From the Departments of Neurology (Drs. D.E. Kim, Park, Nam, Lee, and Roh) and Nuclear Medicine (Drs. S.K. Kim and Chung), Seoul National University College of Medicine, Korea.

Address correspondence and reprint requests to Dr. Seong-Ho Park, Department of Neurology, Seoul National University Hospital, 28 Yongon-dong, Chongno-gu, Seoul 110-744, Korea; e-mail: nrpsh{at}brm.co.kr

OBJECTIVE: To describe an unusual case of hypoglycemia-induced bilateral cerebellar dysfunction.

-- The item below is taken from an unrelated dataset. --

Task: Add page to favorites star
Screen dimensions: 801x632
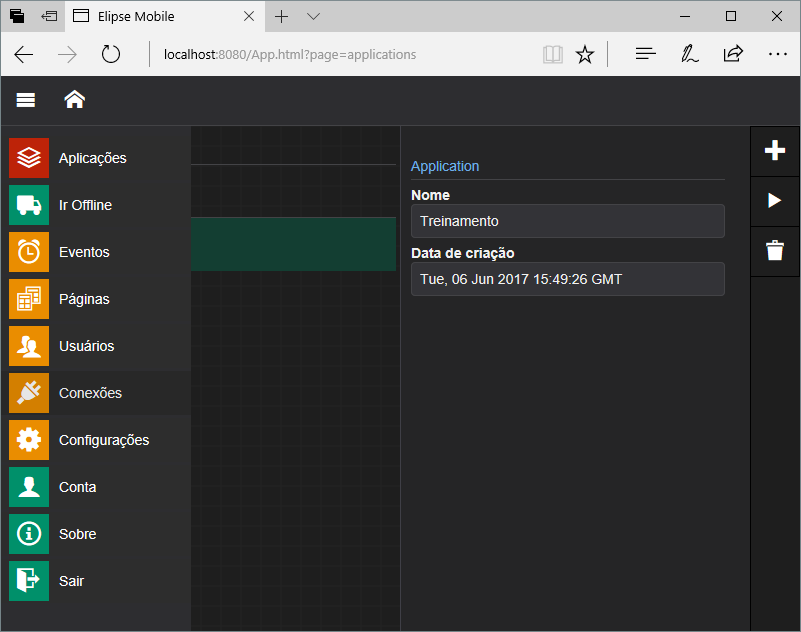Action: tap(585, 55)
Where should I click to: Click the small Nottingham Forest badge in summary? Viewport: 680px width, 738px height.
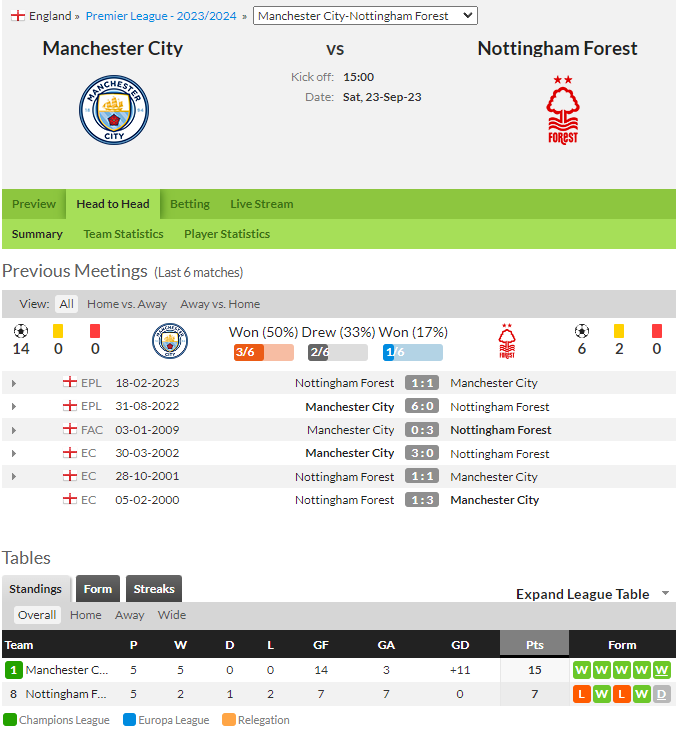coord(507,341)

BACKGROUND: The cerebellum is known to be resistant to hypoglycemia, and selective cerebellar dysfunction caused by hypoglycemia has not been reported. Previous studies showed that the ratio between the rate constants for glucose uptake and phosphorylation (K₁ and k₃) is reversed in the cerebellum compared with the cerebral cortex; higher K₁ in the cerebellum and higher k₃ in the cerebral cortex.

METHODS: Quantitative dynamic PET scanning with labeled fluorodeoxyglucose (¹⁸F-FDG) was performed to prove altered glucose kinetics in the cerebellum of a patient who presented with episodic cerebellar dysfunction associated with hypoglycemia. Four control subjects underwent the same study.

RESULTS: The ratio between K₁ and k₃ was not reversed in the cerebellum of our patient (K₁ = 0.082, k₃ = 0.192). On the contrary, the ratio was reversed in the control subjects (mean K₁ = 0.109, mean k₃ = 0.080). In addition, the patient’s cerebellar metabolic rate of glucose (rCMR_glu = 27.9 µmol/100 g/minute) and the rate constant of glucose egress (k₂ = 0.543) were relatively increased compared with those of control subjects (mean rCMR_glu = 21.9 µmol/100 g/minute, mean k₂ = 0.352).

CONCLUSIONS: In a case of episodic bilateral cerebellar dysfunction caused by hypoglycemia, quantitative dynamic PET study demonstrated decreased glucose uptake-to-utilization ratio and increased leak of glucose in the cerebellum. The cerebellum is not invariably resistant to hypoglycemia.